Ruth Bader Ginsburg : la justice américaine orpheline
La Doyenne de la cour suprême américaine, s’est éteinte ce vendredi 18 septembre 2020 à l’âge de 87 ans. Une disparition qui intervient à 45 jours de l’élection présidentielle. Au-delà du vide crée par le départ de Ruth Bader Ginsburg, sa succession est une équation qui risque de bouleverser la campagne américaine.
Née le 15 mars 1933 à Brooklyn (New York), a perdu sa mère quand elle était au Lycée, alors qu’elle l’encourageait à poursuivre ses études à l’université. Elle continue ses études à l’université Cornell à Ithaca, dont elle est diplômée en 1954. Elle rencontre Martin Ginsburg, qui deviendra son mari la même. En 1956, elle intègre la prestigieuse université de Harvard. Elles étaient neuf femmes sur les 500 étudiants en droit. Ruth Bader finira son cursus à Columbia, major ex aequo de sa promo. A sa sortie de promo, cette mère de quatre enfants peine à s’insérer professionnellement. En 1970, Ruth Bader Ginsburg co-fonde le Women’s Rights Law Reporter, premier journal américain qui se concentre exclusivement sur les droits des femmes, plaide dans six affaires de discrimination basée sur le sexe devant la Cour suprême, et en remporte cinq.
Elle a également fait carrière à l’université : Elle a enseigné à l’université de Columbia de 1972 à 1980. Chercheuse au Centre pour les études avancées en sciences du comportement à l’université Stanford de 1977 à 1978. Le 14 avril 1980, elle est nommée par le président Jimmy Carter à la prestigieuse cour d’appel du district de Columbia, en remplacement d’Harold Leventhal. Treize ans plus tard, le président Bill Clinton la nomme à la Cour suprême. Elle fut alors la deuxième femme à siéger à la Cour suprême, après Sandra Day O’Connor.
En 2009, Ruth Bader Ginsburg est opérée avec succès d’un cancer du pancréas. L’année suivante, elle perd son mari et traverse une période émaillée d’ennuis de santé notamment des cancers, au nombre de quatre. Malgré son état de santé dégradant, elle continue de siéger. En 2019, pour la première fois depuis 25 ans, elle manque des séances de la Cour suprême, pour des raisons de santé. C’est ce même cancer qui l’a emportée ce vendredi 18 septembre 2020 à l’âge de 87 ans.

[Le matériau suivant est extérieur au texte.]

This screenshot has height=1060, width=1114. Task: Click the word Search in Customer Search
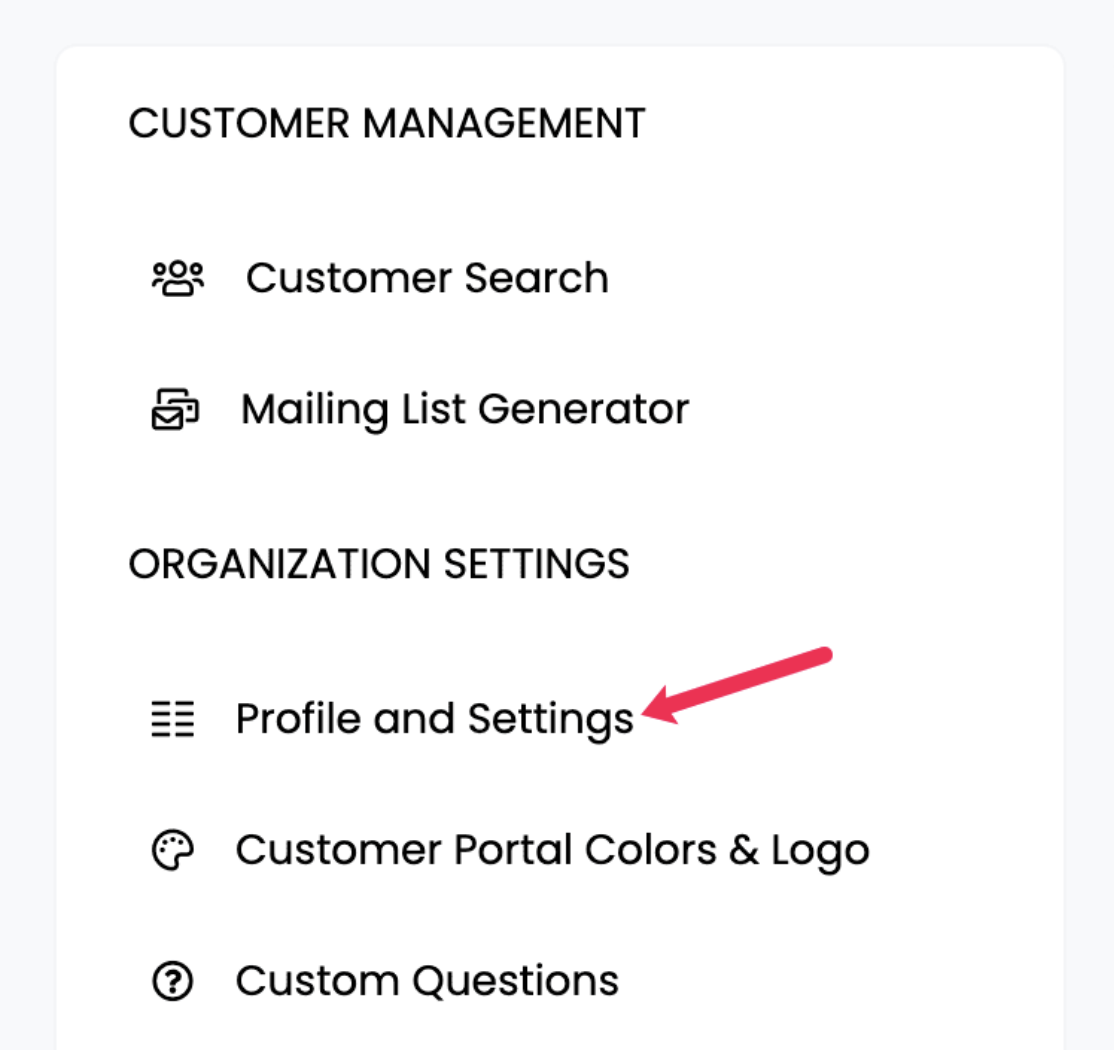point(536,278)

Une succession mille enjeux
Selon la radio NPR, Ginsburg a dicté ses dernières volontés à sa petite fille, Clara Spera quelques jours avant sa mort : Mon vœu le plus cher est de ne pas être remplacée avant qu’un nouveau président ait pris ses fonctions. Soit après le 3 novembre prochain. Un vœu qu’elle avait émis connaissant les enjeux que son décès allait occasionner. Pour le politologue Jean-Éric Branaa, la disparition de cette alliée des démocrates, à 45 jours de l’élection présidentielle, risque d’entraîner des conséquences sur l’échiquier politique américain. Sa disparition pourrait avoir un impact majeur sur la composition de la cour suprême, arbitre de tous les grands dossiers sociétaux américains (notamment l’avortement, l’égalité entre les sexes, la liberté religieuse ou le port des armes). Les conservateurs disposent déjà d’une courte majorité de 5 juges contre 4.
Jean-Eric Branaa, politologue spécialiste des Etats-Unis dans une interview accordée à 20 minutes monde affirme que « La mort de Ruth Bader Ginsburg enterre la campagne, il n’y a plus de programmes, même la crise sanitaire passe désormais en second plan. Se pose juste la question pour chaque électeur : pour quel candidat voter afin d’avoir un juge qui convient à mes convictions ? La Cour suprême influe directement sur le quotidien des électeurs, autant si ce n’est plus que le président ».
Connue pour ses positions fortes, et les nombreuses valeurs militantes qu’elle incarnait, la question de savoir, qui succèdera à Ruth Bader Ginsburg à 45 jours de cette échéance présidentielle taraude l’esprit des observateurs. Une décision qui revient au président des Etats-Unis. « Il y a neuf juges de la Cour suprême, et avant la mort de Ruth Bader Ginsburg, il y avait cinq juges conservateurs et quatre juges progressistes, dont elle. La question est donc de savoir si avec le prochain juge, on va garder ce relatif serrage de cinq à quatre, en cas de nomination d’un juge progressiste, ou si l’écart va se creuser avec une Cour suprême constituée de six conservateurs et trois progressistes. C’est désormais un sprint qui s’engage pour Donald Trump » s’interroge le politologue précité.